# La Pavoni heating element



## yttria (Apr 17, 2013)

It looks like the heating element has gone in my Europicola. It was turned on whilst empty (the perpetrator was trying to make me a coffee so I can't get too angry) and if plugged in the house electrics now trip out. I have checked the resistance across the heating element terminals (55.5 ohm) which does not match the values reported on the web; all other components appear to be ok.

The question is - How to source/repair?

I don't seem to be able to find a suitable element (post millennium model) but there is an option to remove the old component from the base plate, clear the holes and fit a new element available via ebay (Ebay member = Lapitude).

Any advice would be warmly welcomed?


----------



## El carajillo (Mar 16, 2013)

Not familiar with that machine but check between terminals and outside of heating element.
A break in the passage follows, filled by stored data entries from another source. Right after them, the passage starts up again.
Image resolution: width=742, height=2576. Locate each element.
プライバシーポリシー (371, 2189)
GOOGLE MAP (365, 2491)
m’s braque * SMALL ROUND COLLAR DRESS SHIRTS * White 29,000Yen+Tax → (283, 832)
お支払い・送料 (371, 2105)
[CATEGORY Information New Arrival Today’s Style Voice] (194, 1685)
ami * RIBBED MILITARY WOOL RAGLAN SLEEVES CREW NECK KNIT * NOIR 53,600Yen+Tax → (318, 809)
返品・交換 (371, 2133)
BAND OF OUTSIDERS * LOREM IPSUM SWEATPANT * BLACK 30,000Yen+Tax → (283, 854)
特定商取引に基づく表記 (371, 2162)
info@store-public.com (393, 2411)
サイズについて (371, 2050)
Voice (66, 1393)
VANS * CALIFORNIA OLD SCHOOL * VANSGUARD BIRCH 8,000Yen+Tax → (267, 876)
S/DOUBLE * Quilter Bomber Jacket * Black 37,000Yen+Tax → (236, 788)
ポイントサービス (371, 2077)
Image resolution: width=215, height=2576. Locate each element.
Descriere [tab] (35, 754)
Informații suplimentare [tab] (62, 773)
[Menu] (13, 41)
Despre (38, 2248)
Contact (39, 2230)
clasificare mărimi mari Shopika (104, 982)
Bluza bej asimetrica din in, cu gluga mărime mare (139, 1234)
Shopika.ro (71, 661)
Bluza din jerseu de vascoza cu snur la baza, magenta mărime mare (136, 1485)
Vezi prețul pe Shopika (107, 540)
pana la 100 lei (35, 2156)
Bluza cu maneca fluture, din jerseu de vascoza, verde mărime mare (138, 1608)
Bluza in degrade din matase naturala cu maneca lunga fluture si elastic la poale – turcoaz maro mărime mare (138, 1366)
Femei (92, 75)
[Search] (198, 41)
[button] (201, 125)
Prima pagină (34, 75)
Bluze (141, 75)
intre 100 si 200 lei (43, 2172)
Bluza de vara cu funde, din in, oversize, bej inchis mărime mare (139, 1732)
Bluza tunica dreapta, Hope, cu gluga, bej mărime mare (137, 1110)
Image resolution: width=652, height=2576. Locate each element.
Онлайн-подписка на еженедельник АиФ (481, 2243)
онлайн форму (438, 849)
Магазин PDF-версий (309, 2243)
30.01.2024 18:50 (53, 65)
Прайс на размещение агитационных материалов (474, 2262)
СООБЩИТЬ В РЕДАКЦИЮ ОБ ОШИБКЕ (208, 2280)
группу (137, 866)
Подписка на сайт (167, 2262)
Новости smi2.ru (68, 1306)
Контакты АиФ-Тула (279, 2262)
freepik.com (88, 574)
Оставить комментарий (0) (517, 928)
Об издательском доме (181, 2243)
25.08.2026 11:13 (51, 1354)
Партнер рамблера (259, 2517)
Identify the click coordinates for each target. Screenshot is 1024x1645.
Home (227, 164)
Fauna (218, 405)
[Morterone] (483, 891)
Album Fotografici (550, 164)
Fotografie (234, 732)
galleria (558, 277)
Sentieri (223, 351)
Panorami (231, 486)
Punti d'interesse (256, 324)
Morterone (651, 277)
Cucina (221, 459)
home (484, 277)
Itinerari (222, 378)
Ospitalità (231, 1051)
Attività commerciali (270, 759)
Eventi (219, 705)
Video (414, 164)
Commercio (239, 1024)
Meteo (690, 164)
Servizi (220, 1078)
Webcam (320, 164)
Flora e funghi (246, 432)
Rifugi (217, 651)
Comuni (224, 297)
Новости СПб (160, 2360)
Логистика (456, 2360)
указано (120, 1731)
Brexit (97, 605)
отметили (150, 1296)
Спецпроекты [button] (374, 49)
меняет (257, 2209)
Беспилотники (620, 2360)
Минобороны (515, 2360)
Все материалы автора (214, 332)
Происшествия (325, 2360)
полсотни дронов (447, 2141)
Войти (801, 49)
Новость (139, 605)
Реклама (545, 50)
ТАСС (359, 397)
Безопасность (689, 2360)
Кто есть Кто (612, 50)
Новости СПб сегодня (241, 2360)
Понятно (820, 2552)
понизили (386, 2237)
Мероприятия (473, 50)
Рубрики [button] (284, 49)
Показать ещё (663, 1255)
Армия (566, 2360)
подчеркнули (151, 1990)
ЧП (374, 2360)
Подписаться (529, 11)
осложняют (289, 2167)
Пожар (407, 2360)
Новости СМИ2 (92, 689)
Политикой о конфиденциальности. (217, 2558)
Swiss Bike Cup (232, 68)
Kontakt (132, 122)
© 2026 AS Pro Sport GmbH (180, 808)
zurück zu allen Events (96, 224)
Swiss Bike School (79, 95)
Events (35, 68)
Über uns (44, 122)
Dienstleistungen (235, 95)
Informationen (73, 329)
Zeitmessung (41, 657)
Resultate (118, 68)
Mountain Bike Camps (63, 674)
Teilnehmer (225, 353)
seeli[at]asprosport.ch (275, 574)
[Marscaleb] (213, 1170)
With your reading it does not sound as if it has gone down to earth, it could "possibly" be something else. Tripping the electrics sounds like a down to earth problem.


----------



## yttria (Apr 17, 2013)

Thanks for the suggestion; I performed your test and as you say, the element had not burnt out. Following this, I stripped it to the bare bones and cleaned each and every connection, checked all components...... put it back together and hey presto - fixed.

Worried as I don't know what caused the problem but relieved because I am drinking good coffee once more.


----------



## El carajillo (Mar 16, 2013)

Have you checked the cable for kinks bends damage, also check inside the plug for loose odd strands of wire?


----------